Título: Fundo contra pobreza deixou de usar R$ 728 milhões
Autor: Waleska Borges
Fonte: Jornal do Brasil, 13/02/2005, Rio, p. A27

Deputado Luiz Paulo Corrêa da Rocha, que faz oposição, leva protesto à Alerj

A diferença entre os recursos arrecadados e os aplicados no Fundo Estadual de Combate à Pobreza e às Desigualdades Sociais (FECP) em 2004 aponta que pelo menos R$ 728 milhões dos cofres públicos deixaram de ser usados. A quantia equivale a mais da metade da arrecadação do Imposto sobre Circulação de Mercadorias e Serviços (ICMS). Os cálculos, feitos a partir de dados do Sistema de Acompanhamento Financeiro do Estado (Siafem), serão apresentados esta semana na Assembléia Legislativa (Alerj) pelo deputado Luiz Paulo Corrêa da Rocha (PSDB). O dinheiro deveria ser aplicado habitação, saúde, educação, saneamento e programas sociais. - O fundo da pobreza ficou abalado. Com R$ 728 milhões daria para o estado comprar centenas de cestas básicas por R$ 35 - diz Luiz Paulo.

Segundo o deputado, a arrecadação do ICMS foi de R$ 1.400.439.782,45. O valor empenhado no FECP chega a R$ 1.030 bilhão. No entanto, de acordo com Luiz Paulo, o estado pagou apenas R$ 671 milhões do total.

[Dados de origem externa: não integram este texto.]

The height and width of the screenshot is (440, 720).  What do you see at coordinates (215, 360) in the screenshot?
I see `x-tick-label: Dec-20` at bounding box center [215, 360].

- O buraco é formado pelos R$ 369 milhões da diferença entre o arrecado e o empenhado e mais os R$ 359 milhões do não pago - detalha o deputado.

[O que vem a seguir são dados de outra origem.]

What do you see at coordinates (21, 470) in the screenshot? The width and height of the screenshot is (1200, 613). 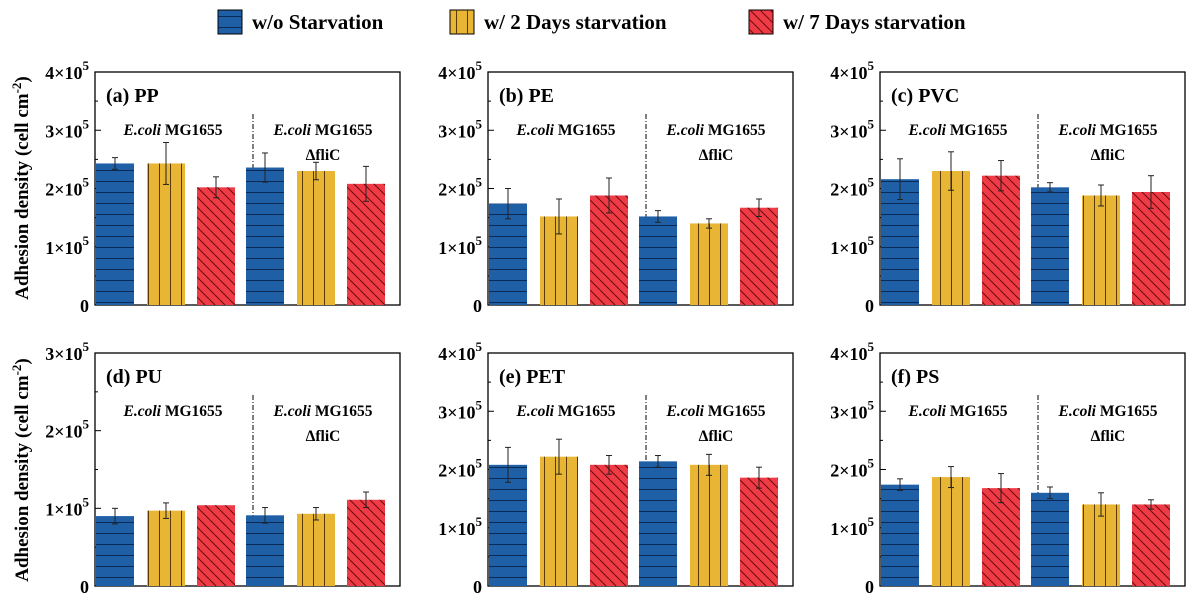 I see `y-axis-label-bottom: Adhesion density (cell cm-2)` at bounding box center [21, 470].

Segundo a Lei Estadual 4086, os recursos do fundo criado por decreto pela governadora Rosinha Matheus, em 2003, vêm do aumento de 1% da alíquota do ICMS, com exceção de alguns produtos e serviços, entre eles os que compõem a cesta básica. Parte da arrecadação fomenta programas sociais, como o Cheque-Cidadão e o restaurante popular. De acordo com a lei, ''ficam vedados o remanejamento, a transposição ou a transferência de recursos deste fundo para finalidade diversa da proposta, ainda que prevista na Lei Orçamentária anual''.

- O governo tem que explicar a diferença entre o arrecadado e o gasto. Nos próximos dias, vou pedir à comissão de orçamento da Alerj que convoque o secretário de Receita para dar explicações - adianta Luiz Paulo, que vai pedir ao Tribunal de Contas do Estado uma auditoria no FECP.

Coordenador da Ação da Cidadania contra Fome, a Miséria e Pela Vida, Maurício Andrade crê que a existência de centenas de pequenos projetos sociais favorece o desvio de verbas.

- Temos projetos em cada instância, mas não há um consenso. Deveria ser criado um cadastro único de cobertura social - propõe Andrade.

Responsável pela Pastoral de Favelas, o padre Luiz Antônio Pereira Lopes lembra que nem sempre as comunidades carentes são beneficiadas com os recursos destinados aos programas.

- Os governos e ONGs usam o nome do pobre para conseguir dinheiro, mas não temos visto a aplicação destes recursos nas favelas - alerta.

De acordo com o sacerdote, que também é responsável pela paróquia do bairro Jardim América, que engloba quatro favelas, são poucos os que têm acesso aos programas sociais:

- A população não sabe a qual instituição ou órgão deve recorrer para obter o benefício.

O padre cita como exemplo da falta de informação para população o programa Cheque-Cidadão, do governo do estado. Segundo ele, no Jardim América, existem 2 mil pessoas cadastradas no programa, mas apenas 100 têm o benefício.

- Muitas dessas pessoas vivem de biscate, vendem balas na rua ou dependem de subempregos. E quem acaba sendo cobrado pelo benefício não é o governo, mas o padre ou o pastor, que estão mais próximos deles - diz.

O secretário de Ação Social Fernando William preferiu não comentar as denúncias do deputado. Ele informou, no entanto, que parte do Fundo de Combate à Pobreza é usada no Cheque-Cidadão. O programa atende a 90 mil famílias no estado, sendo 50 mil delas no município do Rio. Segundo o governo, na cidade, há 2 mil entidades religiosas cadastradas para repassar o benefício. No ano passado, foram aplicados R$ 9 milhões no programa.

Além do Cheque-Cidadão, parte dos recursos do fundo é aplicada no investimento e construção de restaurantes populares. Atualmente estão sendo construídos 10 restaurantes. Dois serão inaugurados em abril. Ainda de acordo com a secretaria, o dinheiro também é usado no projeto Amigos da Comunidade, que engloba 128 comunidades em oito complexos habitacionais. Procurado pelo Jornal do Brasil, o secretário estadual de Receitas e Finanças, Henrique Belúcio, não foi encontrado.